9. I have used pseudonyms for all participants except those who explicitly requested to be named. This particular participant was the only one who chose to fill in a questionnaire rather than be interviewed.

10. Pride marches have been organized in the capital city Zagreb since 2002.

11. The topic of discussing sexuality in the family as a lesbian in Croatia is explored in the film Family Meals/Nije ti život pjesma Havaja (Citation2011), directed by Dana Budisavljević.

12. Split Pride has been organized annually since 2011. Other than the annual Zagreb Pride, there was also one Pride event held in 2014 in the Slavonian city Osijek. However, due to lack of participation, it has not been held since.

13. Tomić Koludrović has written extensively about “retraditionalization” in Croatian society during the 1990s.

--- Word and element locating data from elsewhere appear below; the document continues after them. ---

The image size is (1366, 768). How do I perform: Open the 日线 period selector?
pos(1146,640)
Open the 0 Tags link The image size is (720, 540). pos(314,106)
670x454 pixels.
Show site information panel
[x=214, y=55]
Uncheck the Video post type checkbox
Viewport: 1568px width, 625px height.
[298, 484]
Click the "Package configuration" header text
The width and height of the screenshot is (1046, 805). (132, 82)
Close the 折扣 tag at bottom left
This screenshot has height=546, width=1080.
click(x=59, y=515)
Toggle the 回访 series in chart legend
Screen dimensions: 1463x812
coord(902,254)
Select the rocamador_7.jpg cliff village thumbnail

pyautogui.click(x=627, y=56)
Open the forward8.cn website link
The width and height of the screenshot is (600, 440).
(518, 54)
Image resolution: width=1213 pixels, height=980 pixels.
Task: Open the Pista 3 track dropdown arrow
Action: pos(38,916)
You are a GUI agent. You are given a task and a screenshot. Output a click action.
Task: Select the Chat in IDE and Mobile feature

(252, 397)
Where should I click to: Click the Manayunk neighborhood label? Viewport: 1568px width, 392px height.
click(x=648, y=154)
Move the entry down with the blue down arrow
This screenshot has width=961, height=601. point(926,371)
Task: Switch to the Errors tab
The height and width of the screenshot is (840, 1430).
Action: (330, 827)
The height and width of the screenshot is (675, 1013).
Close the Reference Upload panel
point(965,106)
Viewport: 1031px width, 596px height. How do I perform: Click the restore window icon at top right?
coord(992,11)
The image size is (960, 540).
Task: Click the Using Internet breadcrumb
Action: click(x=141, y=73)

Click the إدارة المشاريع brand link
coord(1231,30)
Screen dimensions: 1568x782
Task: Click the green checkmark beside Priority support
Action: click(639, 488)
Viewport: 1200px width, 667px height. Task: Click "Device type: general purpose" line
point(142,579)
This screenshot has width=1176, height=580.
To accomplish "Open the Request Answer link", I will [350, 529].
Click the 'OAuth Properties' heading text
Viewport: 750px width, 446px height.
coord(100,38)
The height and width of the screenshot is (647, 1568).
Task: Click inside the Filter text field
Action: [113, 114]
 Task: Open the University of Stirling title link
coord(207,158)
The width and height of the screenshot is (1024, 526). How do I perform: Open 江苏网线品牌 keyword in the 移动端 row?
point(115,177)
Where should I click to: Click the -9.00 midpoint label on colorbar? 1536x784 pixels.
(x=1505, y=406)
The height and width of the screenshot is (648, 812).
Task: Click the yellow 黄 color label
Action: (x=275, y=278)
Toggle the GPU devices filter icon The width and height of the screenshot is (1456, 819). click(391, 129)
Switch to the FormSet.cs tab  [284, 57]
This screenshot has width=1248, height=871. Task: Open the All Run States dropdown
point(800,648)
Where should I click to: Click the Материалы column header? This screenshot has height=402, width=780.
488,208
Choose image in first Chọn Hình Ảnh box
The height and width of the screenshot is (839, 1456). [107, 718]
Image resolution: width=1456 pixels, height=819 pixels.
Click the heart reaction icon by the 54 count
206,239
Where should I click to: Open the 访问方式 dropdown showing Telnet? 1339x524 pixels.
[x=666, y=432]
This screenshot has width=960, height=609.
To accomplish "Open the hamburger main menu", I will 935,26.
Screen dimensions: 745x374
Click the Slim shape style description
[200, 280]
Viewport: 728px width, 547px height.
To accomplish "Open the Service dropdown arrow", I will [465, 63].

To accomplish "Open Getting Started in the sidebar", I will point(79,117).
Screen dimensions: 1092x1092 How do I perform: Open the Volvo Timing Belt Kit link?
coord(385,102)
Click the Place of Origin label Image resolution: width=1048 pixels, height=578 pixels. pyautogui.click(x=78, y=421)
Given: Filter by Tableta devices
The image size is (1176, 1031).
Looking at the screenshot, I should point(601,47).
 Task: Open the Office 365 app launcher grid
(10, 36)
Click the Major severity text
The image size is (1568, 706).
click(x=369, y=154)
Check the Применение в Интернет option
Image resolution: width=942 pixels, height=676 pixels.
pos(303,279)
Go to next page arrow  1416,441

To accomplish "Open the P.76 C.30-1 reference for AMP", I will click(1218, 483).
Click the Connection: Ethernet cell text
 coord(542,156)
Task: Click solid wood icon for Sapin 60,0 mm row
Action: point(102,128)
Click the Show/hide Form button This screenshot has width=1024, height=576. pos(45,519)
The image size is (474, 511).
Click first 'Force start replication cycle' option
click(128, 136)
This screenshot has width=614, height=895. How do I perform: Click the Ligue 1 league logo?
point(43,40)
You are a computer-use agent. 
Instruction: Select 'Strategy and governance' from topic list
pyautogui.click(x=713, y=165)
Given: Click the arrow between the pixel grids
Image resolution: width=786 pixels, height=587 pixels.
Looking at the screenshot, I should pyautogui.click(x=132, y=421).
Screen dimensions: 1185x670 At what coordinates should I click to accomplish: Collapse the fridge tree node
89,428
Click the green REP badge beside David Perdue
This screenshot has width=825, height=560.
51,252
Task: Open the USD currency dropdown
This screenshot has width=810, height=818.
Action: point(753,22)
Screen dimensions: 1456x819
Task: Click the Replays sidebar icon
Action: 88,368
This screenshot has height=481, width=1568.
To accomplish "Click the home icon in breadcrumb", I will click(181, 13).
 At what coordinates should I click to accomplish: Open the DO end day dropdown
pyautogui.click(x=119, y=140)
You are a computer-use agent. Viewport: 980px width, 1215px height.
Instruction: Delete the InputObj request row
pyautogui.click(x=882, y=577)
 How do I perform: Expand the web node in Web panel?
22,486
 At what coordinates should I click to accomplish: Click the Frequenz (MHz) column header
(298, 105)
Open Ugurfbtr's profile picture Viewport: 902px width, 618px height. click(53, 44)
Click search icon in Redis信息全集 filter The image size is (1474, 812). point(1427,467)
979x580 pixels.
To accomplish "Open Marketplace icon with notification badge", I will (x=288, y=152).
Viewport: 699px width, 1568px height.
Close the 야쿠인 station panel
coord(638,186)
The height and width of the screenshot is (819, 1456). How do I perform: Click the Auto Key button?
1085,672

My intention is not to reduce her work to this single statement, but rather to illustrate how such statements in mainstream media can become embedded in a larger public discourse that may reinforce stereotypes and imaginary boundaries between the “modern” and “pre-modern” parts of society.

14. The Croatian Bureau of Statistics report for 2015 showed that a little less than 30,000 people emigrated from Croatia abroad (95.3% of which were Croatian) of which 41.6% went to Germany (Croatian Bureau of Statistics, Citation2015).

15. In this particular incident, gender normativity seems to be more the issue as evidenced by the fact that Renato, who asked me to use his real name and is the only man to self-identify as being more feminine, was also the only person from all of my participants to have experienced any sort of physical violence. Renato, who outed himself to his entire community via his YouTube channel where he discusses what life is like for a young gay man in Croatia, discussed how he perceived the performance of masculinity as a factor in why he was actually threatened. His YouTube videos can be found here: https://www.youtube.com/watch?v=LVBsh2LyOXc.

Additional information

Funding

The article is based on research that I conducted in 2015–2016 with the financial support of NEWFELPRO, an international fellowship mobility program for experienced researchers in Croatia, which is funded by the Government of the Republic of Croatia and the Ministry of Science and Education.